ACTION ITEM
Find and copy every line in the records that includes the string "agent".

DATA
····················

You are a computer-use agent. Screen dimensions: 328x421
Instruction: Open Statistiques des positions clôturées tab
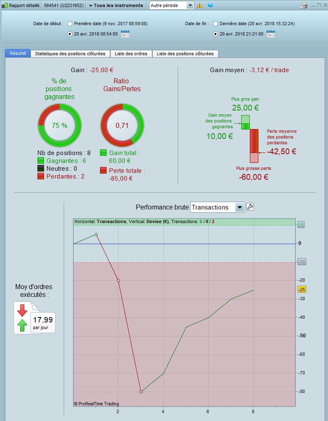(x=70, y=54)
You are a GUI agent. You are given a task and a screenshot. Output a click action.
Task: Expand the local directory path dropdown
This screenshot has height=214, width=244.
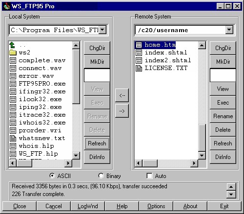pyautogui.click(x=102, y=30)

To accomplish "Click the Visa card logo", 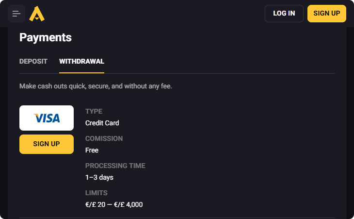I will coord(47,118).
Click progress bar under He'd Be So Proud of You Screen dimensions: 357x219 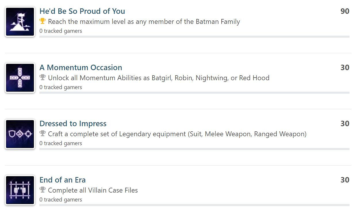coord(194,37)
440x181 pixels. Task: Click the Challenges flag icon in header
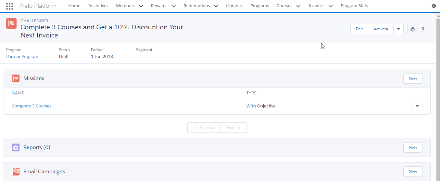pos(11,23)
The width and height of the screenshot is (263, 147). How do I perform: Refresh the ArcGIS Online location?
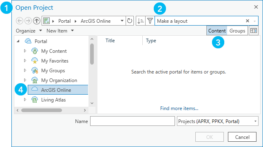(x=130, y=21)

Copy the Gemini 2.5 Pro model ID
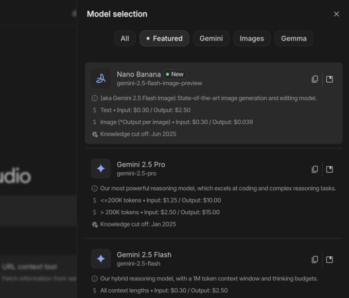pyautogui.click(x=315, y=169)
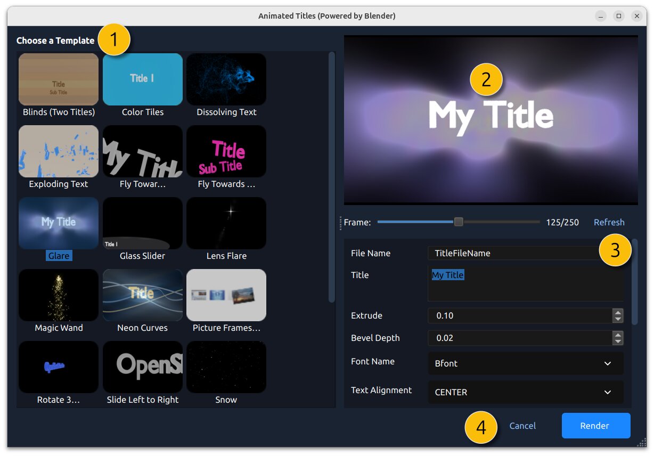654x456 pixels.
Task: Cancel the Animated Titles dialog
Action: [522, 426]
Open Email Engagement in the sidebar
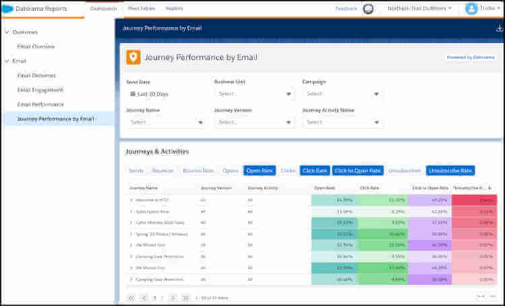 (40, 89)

····················

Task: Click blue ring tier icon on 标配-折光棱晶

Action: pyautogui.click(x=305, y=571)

····················

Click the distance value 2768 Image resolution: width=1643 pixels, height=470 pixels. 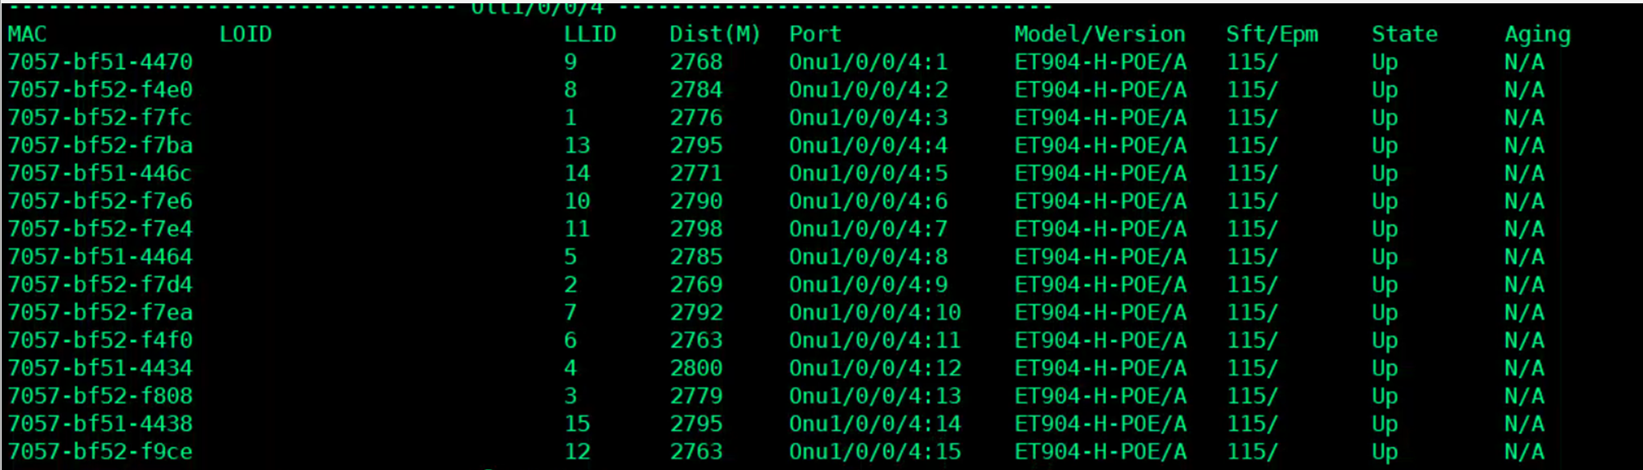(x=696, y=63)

····················

TASK RESULT
You are a computer-use agent. Screen dimensions: 328x421
You are a GUI agent. You are given a task and a screenshot. Output a click action.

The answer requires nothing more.